- Work instructions:
Copy the records below character for character.

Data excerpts
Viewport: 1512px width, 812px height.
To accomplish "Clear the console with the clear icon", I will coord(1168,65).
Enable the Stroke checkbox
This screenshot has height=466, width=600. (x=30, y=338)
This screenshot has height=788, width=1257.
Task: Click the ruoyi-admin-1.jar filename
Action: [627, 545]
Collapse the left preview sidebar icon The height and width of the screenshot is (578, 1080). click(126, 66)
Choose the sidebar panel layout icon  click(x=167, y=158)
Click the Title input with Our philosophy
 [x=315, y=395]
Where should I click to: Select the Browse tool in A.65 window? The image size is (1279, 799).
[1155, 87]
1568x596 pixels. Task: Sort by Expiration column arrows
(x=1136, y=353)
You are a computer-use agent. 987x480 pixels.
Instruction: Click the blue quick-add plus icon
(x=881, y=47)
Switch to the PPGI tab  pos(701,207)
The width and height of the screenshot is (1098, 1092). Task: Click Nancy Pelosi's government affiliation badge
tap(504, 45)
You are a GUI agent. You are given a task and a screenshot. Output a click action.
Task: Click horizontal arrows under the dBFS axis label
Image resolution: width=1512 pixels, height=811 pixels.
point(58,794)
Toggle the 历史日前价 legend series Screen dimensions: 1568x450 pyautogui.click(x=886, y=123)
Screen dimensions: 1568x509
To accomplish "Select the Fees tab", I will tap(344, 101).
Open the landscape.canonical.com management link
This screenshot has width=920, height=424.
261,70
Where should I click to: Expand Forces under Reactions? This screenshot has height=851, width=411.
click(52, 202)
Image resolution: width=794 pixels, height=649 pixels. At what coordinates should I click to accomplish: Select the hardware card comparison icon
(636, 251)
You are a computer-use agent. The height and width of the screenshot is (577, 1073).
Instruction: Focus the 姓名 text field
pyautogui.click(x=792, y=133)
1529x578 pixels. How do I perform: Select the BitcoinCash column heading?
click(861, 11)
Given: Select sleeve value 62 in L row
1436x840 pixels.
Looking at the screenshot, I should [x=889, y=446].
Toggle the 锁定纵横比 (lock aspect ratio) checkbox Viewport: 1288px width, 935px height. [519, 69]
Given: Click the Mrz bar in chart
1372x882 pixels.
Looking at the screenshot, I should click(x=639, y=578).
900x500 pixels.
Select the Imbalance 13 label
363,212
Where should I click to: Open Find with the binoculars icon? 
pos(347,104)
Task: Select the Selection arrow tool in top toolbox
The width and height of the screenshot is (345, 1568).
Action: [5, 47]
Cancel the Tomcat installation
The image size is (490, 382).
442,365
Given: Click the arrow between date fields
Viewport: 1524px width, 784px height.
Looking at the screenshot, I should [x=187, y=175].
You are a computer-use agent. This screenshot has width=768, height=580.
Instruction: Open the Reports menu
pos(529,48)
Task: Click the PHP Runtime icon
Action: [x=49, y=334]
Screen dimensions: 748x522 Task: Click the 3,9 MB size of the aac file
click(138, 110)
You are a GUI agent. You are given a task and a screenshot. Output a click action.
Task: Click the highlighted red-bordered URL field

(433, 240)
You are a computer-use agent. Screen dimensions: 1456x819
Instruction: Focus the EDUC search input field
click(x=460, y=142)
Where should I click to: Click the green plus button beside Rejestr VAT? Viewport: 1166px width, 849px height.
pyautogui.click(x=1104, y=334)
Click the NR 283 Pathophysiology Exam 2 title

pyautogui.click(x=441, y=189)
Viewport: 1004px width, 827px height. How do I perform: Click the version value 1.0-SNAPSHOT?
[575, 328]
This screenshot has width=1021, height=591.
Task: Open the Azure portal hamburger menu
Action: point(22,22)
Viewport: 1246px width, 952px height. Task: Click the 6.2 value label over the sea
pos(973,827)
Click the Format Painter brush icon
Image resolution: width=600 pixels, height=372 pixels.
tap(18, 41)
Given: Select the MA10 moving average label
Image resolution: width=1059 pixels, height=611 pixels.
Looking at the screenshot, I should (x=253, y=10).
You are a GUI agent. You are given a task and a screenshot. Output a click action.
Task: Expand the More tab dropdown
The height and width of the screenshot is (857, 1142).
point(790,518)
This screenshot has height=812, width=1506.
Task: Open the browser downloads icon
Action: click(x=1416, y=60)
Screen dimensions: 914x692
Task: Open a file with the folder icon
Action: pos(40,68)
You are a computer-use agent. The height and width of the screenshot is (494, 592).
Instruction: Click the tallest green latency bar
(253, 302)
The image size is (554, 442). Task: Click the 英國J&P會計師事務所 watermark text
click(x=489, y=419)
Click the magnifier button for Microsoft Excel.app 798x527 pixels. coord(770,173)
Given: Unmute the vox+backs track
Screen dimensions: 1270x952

- Response to this exercise:
Viewport: 1512px width, 812px height.
To accomplish "Clear the console with the clear icon", I will coord(1168,65).
Enable the Stroke checkbox
This screenshot has height=466, width=600. (x=30, y=338)
This screenshot has height=788, width=1257.
Task: Click the ruoyi-admin-1.jar filename
Action: [627, 545]
Collapse the left preview sidebar icon The height and width of the screenshot is (578, 1080). click(126, 66)
Choose the sidebar panel layout icon  click(x=167, y=158)
Click the Title input with Our philosophy
 [x=315, y=395]
Where should I click to: Select the Browse tool in A.65 window? The image size is (1279, 799).
[1155, 87]
1568x596 pixels. Task: Sort by Expiration column arrows
(x=1136, y=353)
You are a computer-use agent. 987x480 pixels.
Instruction: Click the blue quick-add plus icon
(x=881, y=47)
Switch to the PPGI tab  pos(701,207)
The width and height of the screenshot is (1098, 1092). Task: Click Nancy Pelosi's government affiliation badge
tap(504, 45)
You are a GUI agent. You are given a task and a screenshot. Output a click action.
Task: Click horizontal arrows under the dBFS axis label
Image resolution: width=1512 pixels, height=811 pixels.
point(58,794)
Toggle the 历史日前价 legend series Screen dimensions: 1568x450 pyautogui.click(x=886, y=123)
Screen dimensions: 1568x509
To accomplish "Select the Fees tab", I will tap(344, 101).
Open the landscape.canonical.com management link
This screenshot has width=920, height=424.
261,70
Where should I click to: Expand Forces under Reactions? This screenshot has height=851, width=411.
click(52, 202)
Image resolution: width=794 pixels, height=649 pixels. At what coordinates should I click to accomplish: Select the hardware card comparison icon
(636, 251)
You are a computer-use agent. The height and width of the screenshot is (577, 1073).
Instruction: Focus the 姓名 text field
pyautogui.click(x=792, y=133)
1529x578 pixels. How do I perform: Select the BitcoinCash column heading?
click(861, 11)
Given: Select sleeve value 62 in L row
1436x840 pixels.
Looking at the screenshot, I should [x=889, y=446].
Toggle the 锁定纵横比 (lock aspect ratio) checkbox Viewport: 1288px width, 935px height. [519, 69]
Given: Click the Mrz bar in chart
1372x882 pixels.
Looking at the screenshot, I should click(x=639, y=578).
900x500 pixels.
Select the Imbalance 13 label
363,212
Where should I click to: Open Find with the binoculars icon? 
pos(347,104)
Task: Select the Selection arrow tool in top toolbox
The width and height of the screenshot is (345, 1568).
Action: [5, 47]
Cancel the Tomcat installation
The image size is (490, 382).
442,365
Given: Click the arrow between date fields
Viewport: 1524px width, 784px height.
Looking at the screenshot, I should [x=187, y=175].
You are a computer-use agent. This screenshot has width=768, height=580.
Instruction: Open the Reports menu
pos(529,48)
Task: Click the PHP Runtime icon
Action: [x=49, y=334]
Screen dimensions: 748x522 Task: Click the 3,9 MB size of the aac file
click(138, 110)
You are a GUI agent. You are given a task and a screenshot. Output a click action.
Task: Click the highlighted red-bordered URL field

(433, 240)
You are a computer-use agent. Screen dimensions: 1456x819
Instruction: Focus the EDUC search input field
click(x=460, y=142)
Where should I click to: Click the green plus button beside Rejestr VAT? Viewport: 1166px width, 849px height.
pyautogui.click(x=1104, y=334)
Click the NR 283 Pathophysiology Exam 2 title

pyautogui.click(x=441, y=189)
Viewport: 1004px width, 827px height. How do I perform: Click the version value 1.0-SNAPSHOT?
[575, 328]
This screenshot has width=1021, height=591.
Task: Open the Azure portal hamburger menu
Action: point(22,22)
Viewport: 1246px width, 952px height. Task: Click the 6.2 value label over the sea
pos(973,827)
Click the Format Painter brush icon
Image resolution: width=600 pixels, height=372 pixels.
tap(18, 41)
Given: Select the MA10 moving average label
Image resolution: width=1059 pixels, height=611 pixels.
Looking at the screenshot, I should (x=253, y=10).
You are a GUI agent. You are given a task and a screenshot. Output a click action.
Task: Expand the More tab dropdown
The height and width of the screenshot is (857, 1142).
point(790,518)
This screenshot has height=812, width=1506.
Task: Open the browser downloads icon
Action: click(x=1416, y=60)
Screen dimensions: 914x692
Task: Open a file with the folder icon
Action: pos(40,68)
You are a computer-use agent. The height and width of the screenshot is (494, 592).
Instruction: Click the tallest green latency bar
(253, 302)
The image size is (554, 442). Task: Click the 英國J&P會計師事務所 watermark text
click(x=489, y=419)
Click the magnifier button for Microsoft Excel.app 798x527 pixels. coord(770,173)
Given: Unmute the vox+backs track
Screen dimensions: 1270x952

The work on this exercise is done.